Probably the company’s most boundary pushing moment was when they submitted an advert pitch to the Broadcast Advertising Clearance Centre (which vets all adverts before they can appear on TV) which consisted of two young models taking off each other clothes with words “full -frontal collision until knackered” emblazoned underneath. The ad was not only rejected, but the BACC released a statement saying that they were flabbergasted that they “had the gall to send the script in.”
As with anything popular, it wasn’t long before other companies tried to ride the coattails of this ingenious stroke of marketing and fake “FCUK” clothing began to flood the market, diluting the brand somewhat. By 2003, partly due to counterfeiting and partly due to market over-saturation, the company dialed back on the FCUK campaign, though you can still buy the occasional shirt with FCUK on it if you look hard enough.
If you liked this article, you might also enjoy our new popular podcast, The BrainFood Show (iTunes, Spotify, Google Play Music, Feed), as well as:
- When People Started Wearing Clothes
- Why Do Men’s and Women’s Clothes Have the Buttons on the Opposite Sides?

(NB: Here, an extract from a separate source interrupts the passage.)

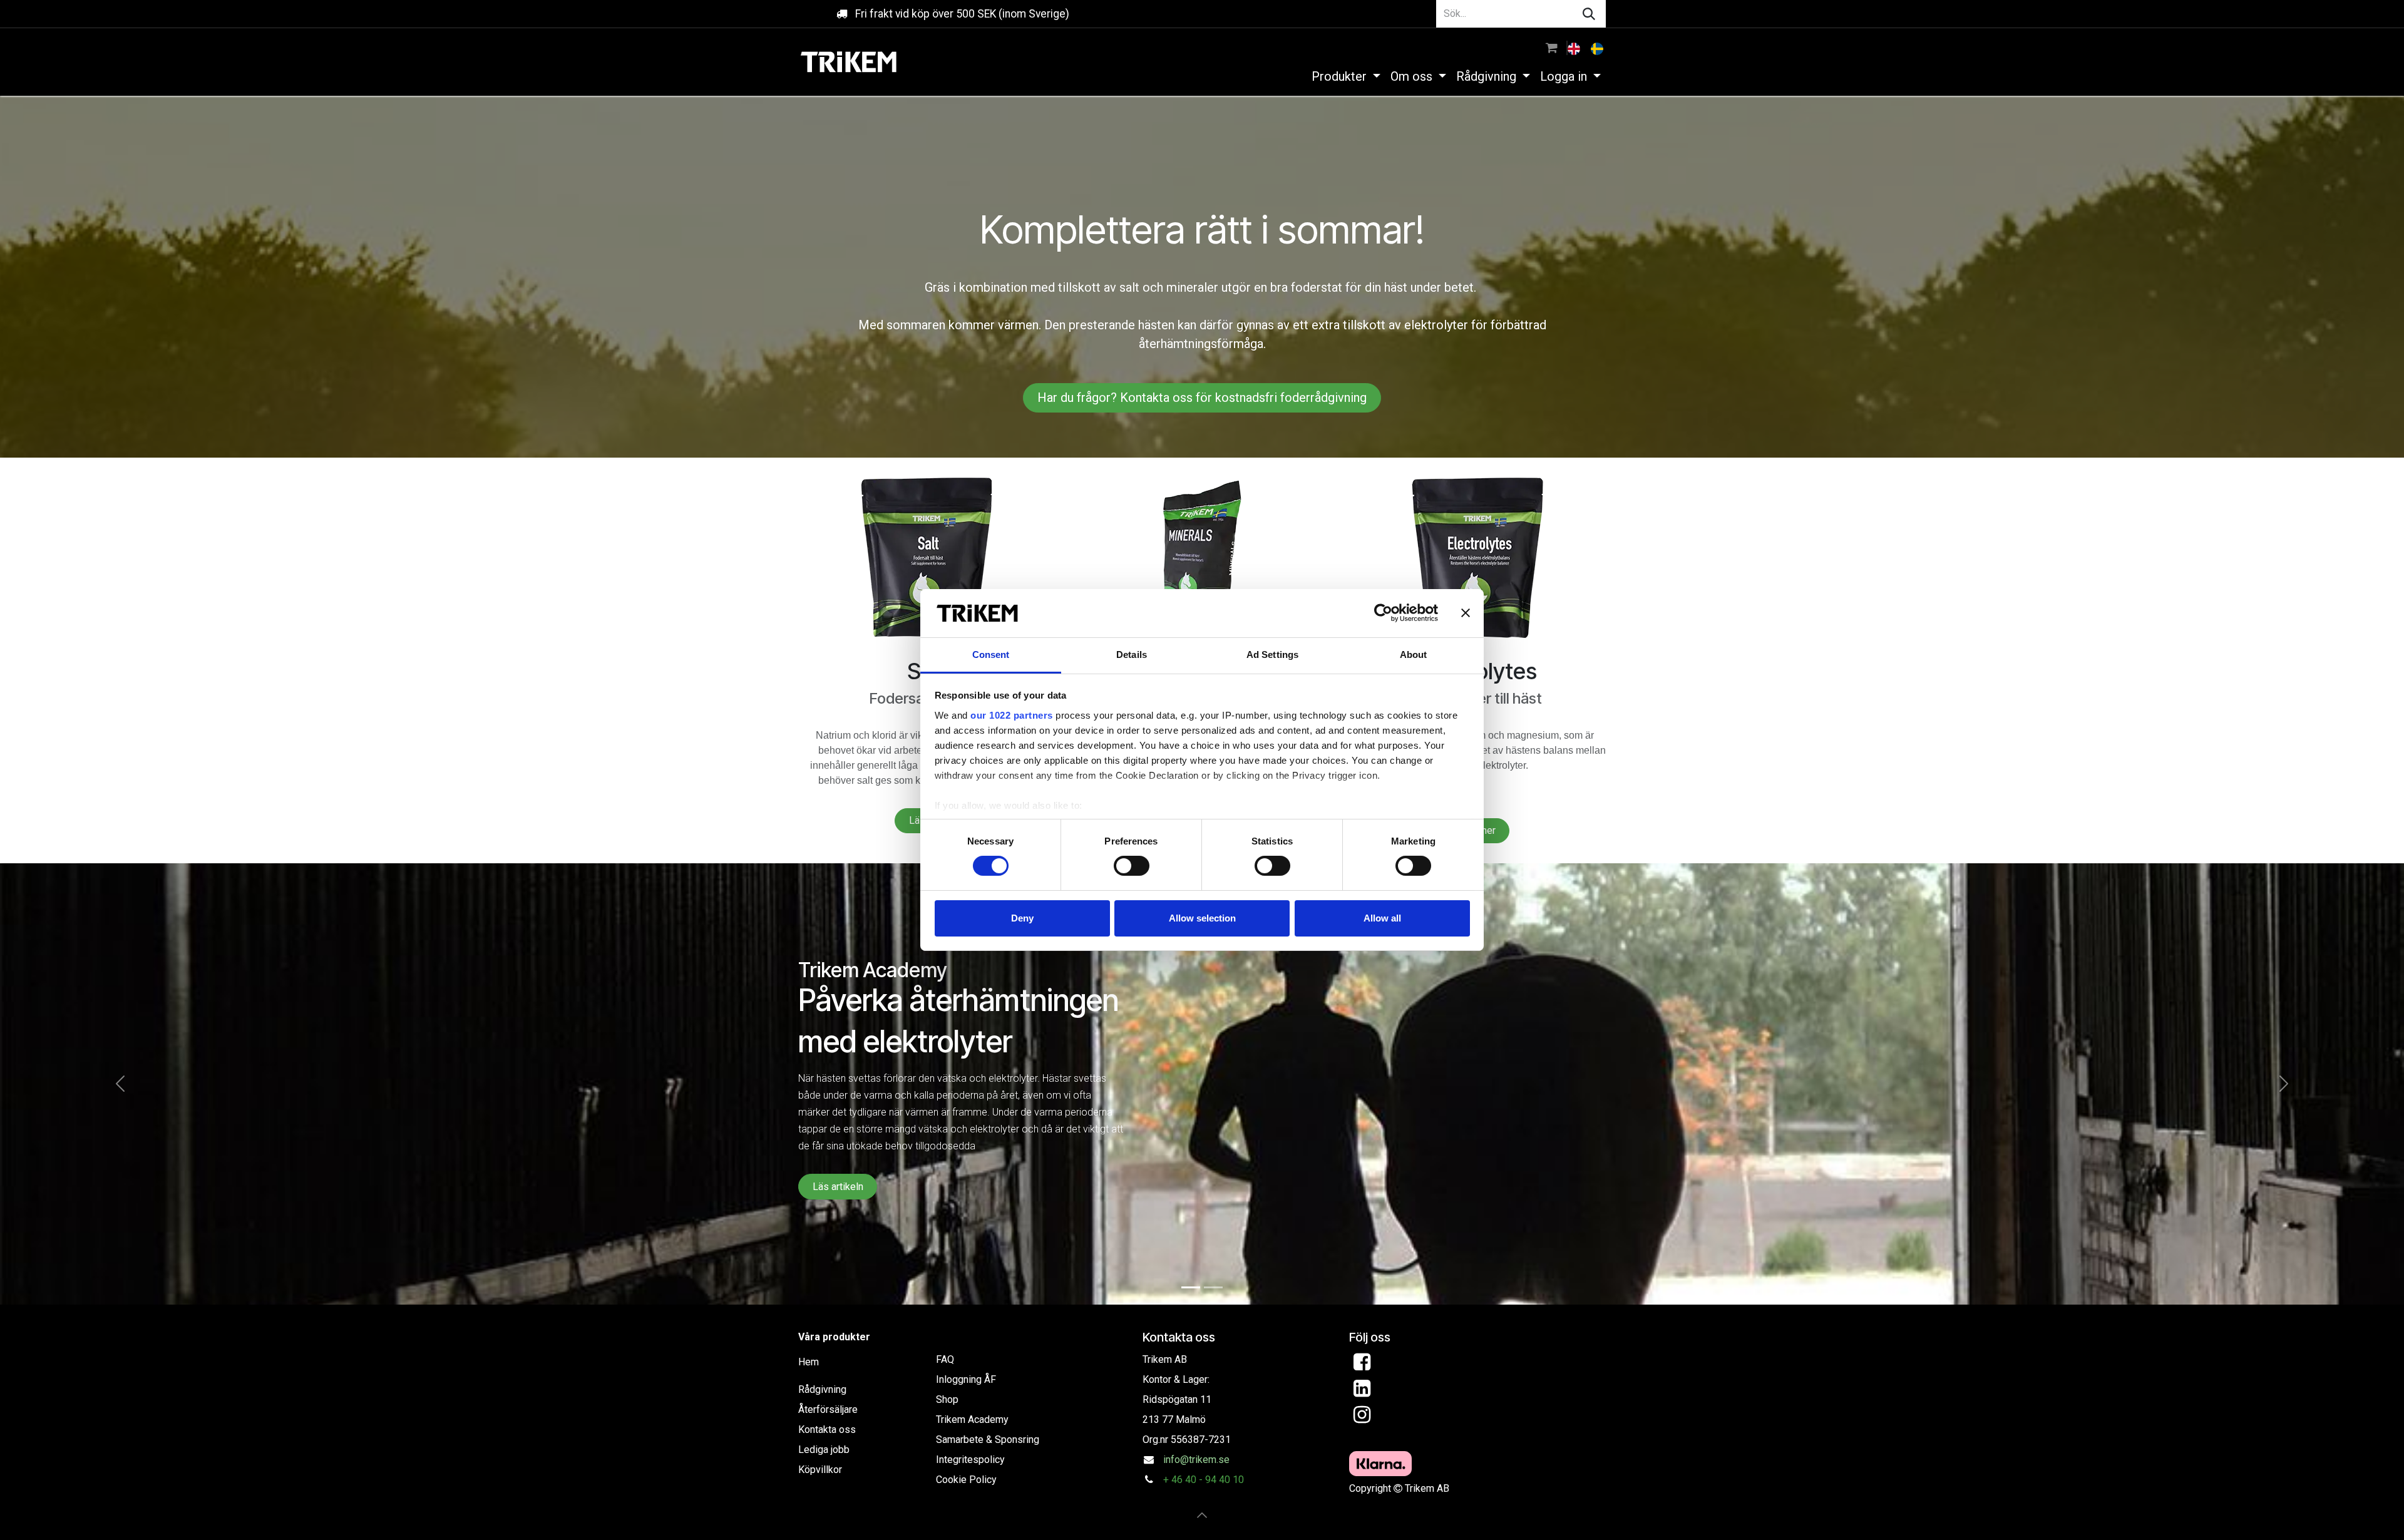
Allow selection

- Why Zippers Have YKK On Them
- How Dry Cleaning Works and Who Invented It
- Where the F-Word Came From
Bonus Facts:
- Theodore Geisel (Dr. Seuss) once worked in advertising with his most famous ad campaign being one he created for Standard Oil who owned “Flit”, a popular insecticide of the day. The campaign slogan was “Quick, Henry, the Flit!”, which was more or less the “Got Milk?” or “Where’s the Beef?” of its day.
- In 2006, long after the “fcuk fashion” campaign ended, a British court ruled that the shirts and branding weren’t offensive because “fcuk was not in itself a swear word” after a man called Dennis Woodman sued the company after taking offence to the acronym. The judge presiding over the case had this to say about the decision: “Whether and to what extent it will be seen as the swear word depends on the manner and circumstances of its use. I do not doubt that some people, including Mr Woodman, have been deeply offended by this. It does not follow from this, however, that it is an intrinsic quality of the marque fcuk that it will always evoke the swear word in consumers’ minds regardless of how it is used.”
- Interestingly, 7 years before this decision, a different UK judge had declared that the the acronym was “tasteless and obnoxious” after he spied a juror wearing a fcuk branded t-shirt and had him sent home.
- Marks has always insisted that prior to Beattie, nobody in his company ever noticed the similarity of the acronym “FCUK” to a famous four letter swear word beginning with F.
- Prior to running French Connection, Marks was a clothing wholesaler who is credited with first noticing the trend of short-shorts in France and introducing it to the UK, something that earned him the nickname, “the hotpants king” for a while.
- While French Connection was a publicly traded company, Marks helped finance the critically acclaimed British crime film, Lock, Stock and Two Smoking Barrels. He also financed the building of several tennis academies, a sport he is a big fan of, in the UK and in Israel.